The artifacts exhibited in the Akhisar Archaeological Museum were gathered through various methods. Donations, purchases, and confiscations were among the primary approaches. Additionally, artifacts previously preserved at the Archaeological Museum of Manisa were transferred to the Akhisar Museum upon its establishment. Items unearthed from the ancient city of Thyatira and surrounding archaeological excavations form the core of the museum’s collection. In its opening year, the museum displayed 1,051 artifacts, while as of 2019, 689 artifacts are on exhibit. These artifacts are presented to visitors in three distinct sections: archaeology, ethnography, and arasta.

===Archaeology section===
The archaeology section of the museum encompasses a timeline stretching from the Bronze Age to the Byzantine Empire, featuring artifacts that reflect the historical and cultural diversity of the region. Fossil samples, dated to approximately 18–11 million years ago, excavated from the coal mines of Soma and added to the museum’s inventory, are also displayed in this section.

Among the early period finds, marble idols and examples of stone craftsmanship from the Kulaksızlar region, dating to the Chalcolithic Age, stand out. Ceramics from the Yortan culture, uncovered during excavations conducted in the early 1900s by Paul Gaudin in the village of Bostancı (formerly known as Yortan) near Akhisar, are also significant pieces in the collection. Gold and silver artifacts from the Lydian period, unearthed from tumulus excavations, as well as five Attica lekythoi dated to the 5th and 4th centuries BCE—two featuring mythological scenes and three adorned with palmette motifs—are exhibited in this section. A gold sheep figurine found in the village of Gökçeler, along with the Gökçeler relief, known as the "Young Man Relief" and dated to the Archaic period, discovered in the same area, are among the standout pieces of the exhibit.
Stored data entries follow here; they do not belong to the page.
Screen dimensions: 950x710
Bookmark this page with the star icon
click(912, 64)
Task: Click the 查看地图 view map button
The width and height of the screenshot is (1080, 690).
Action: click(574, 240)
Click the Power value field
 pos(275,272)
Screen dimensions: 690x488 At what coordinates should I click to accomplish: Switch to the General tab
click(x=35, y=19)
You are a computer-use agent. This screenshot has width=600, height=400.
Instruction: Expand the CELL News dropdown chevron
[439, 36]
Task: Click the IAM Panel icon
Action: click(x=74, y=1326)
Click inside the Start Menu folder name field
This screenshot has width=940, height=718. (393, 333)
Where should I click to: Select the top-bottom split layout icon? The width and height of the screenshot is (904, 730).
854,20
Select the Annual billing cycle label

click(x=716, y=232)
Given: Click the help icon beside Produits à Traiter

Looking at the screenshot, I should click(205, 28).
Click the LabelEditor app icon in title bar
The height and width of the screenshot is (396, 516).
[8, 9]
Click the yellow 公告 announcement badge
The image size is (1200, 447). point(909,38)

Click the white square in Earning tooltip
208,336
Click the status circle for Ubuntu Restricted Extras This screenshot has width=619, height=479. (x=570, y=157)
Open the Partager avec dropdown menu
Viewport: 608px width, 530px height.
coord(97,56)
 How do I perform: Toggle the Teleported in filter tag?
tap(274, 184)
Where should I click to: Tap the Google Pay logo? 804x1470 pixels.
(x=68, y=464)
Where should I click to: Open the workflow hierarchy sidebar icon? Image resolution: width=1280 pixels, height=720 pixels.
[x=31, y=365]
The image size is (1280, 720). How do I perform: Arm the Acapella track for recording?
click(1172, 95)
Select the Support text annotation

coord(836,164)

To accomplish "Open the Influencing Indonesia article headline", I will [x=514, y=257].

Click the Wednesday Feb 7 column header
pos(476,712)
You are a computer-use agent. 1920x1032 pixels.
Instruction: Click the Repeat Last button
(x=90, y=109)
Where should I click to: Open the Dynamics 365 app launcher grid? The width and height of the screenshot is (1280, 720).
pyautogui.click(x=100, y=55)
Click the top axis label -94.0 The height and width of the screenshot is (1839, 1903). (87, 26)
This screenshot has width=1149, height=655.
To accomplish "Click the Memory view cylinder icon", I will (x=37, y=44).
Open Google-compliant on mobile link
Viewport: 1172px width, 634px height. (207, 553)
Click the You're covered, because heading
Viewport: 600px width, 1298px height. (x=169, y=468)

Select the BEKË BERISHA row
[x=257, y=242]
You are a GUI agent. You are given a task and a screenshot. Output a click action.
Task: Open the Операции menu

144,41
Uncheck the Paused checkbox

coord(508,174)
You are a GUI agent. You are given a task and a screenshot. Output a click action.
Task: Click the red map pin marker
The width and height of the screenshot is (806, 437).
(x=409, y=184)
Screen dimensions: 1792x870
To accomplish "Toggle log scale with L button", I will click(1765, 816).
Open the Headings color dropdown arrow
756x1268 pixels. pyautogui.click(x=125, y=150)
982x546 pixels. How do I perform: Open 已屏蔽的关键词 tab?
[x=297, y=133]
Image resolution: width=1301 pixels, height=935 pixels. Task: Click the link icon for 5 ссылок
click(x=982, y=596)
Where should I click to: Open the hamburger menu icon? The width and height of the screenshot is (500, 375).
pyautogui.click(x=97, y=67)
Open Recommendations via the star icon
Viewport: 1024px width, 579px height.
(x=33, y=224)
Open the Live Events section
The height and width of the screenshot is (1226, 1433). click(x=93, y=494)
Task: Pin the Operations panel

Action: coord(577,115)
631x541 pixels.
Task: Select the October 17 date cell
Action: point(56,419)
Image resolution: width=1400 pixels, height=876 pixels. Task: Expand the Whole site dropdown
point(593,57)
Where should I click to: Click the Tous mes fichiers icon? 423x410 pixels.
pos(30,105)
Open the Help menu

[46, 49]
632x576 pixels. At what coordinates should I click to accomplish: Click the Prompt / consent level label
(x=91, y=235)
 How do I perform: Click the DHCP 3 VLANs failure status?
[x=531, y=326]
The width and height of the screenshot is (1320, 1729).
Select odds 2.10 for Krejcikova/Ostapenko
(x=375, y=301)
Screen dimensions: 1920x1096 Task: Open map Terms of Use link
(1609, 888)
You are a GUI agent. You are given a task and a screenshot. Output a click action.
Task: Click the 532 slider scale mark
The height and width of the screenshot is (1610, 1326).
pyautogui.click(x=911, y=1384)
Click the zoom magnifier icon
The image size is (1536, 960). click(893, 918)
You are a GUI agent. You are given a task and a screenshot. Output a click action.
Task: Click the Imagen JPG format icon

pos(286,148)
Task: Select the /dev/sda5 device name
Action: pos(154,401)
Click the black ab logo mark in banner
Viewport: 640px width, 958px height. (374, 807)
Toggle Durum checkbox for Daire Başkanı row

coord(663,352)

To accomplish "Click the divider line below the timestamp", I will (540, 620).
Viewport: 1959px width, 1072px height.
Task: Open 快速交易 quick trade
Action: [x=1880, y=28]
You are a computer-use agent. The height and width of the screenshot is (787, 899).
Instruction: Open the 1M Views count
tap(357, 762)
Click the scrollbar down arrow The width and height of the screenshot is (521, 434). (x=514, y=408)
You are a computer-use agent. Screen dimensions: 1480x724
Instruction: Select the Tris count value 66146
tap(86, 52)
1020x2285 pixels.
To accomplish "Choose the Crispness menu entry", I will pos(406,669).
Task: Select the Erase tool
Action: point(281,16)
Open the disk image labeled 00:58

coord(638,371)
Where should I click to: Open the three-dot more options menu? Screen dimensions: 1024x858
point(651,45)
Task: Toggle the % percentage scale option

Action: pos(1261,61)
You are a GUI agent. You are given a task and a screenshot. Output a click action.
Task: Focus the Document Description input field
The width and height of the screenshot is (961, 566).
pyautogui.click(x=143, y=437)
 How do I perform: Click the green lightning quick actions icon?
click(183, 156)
Roman-period ceramics, glass vessels from the Roman and Byzantine periods, unguentaria, metal artifacts, ossuaries, and jewelry displayed in this section reflect the production techniques and aesthetic sensibilities of these eras. Also in this section, four inscriptions from Ancient Rome, used for honorific purposes and as funerary stelae, are displayed. The museum’s inventory also includes terracotta figurines from the Classical Greek and Roman periods, as well as coins from the ancient settlement of Thyatira, spanning the Archaic period to the Ottoman era, all exhibited in this section.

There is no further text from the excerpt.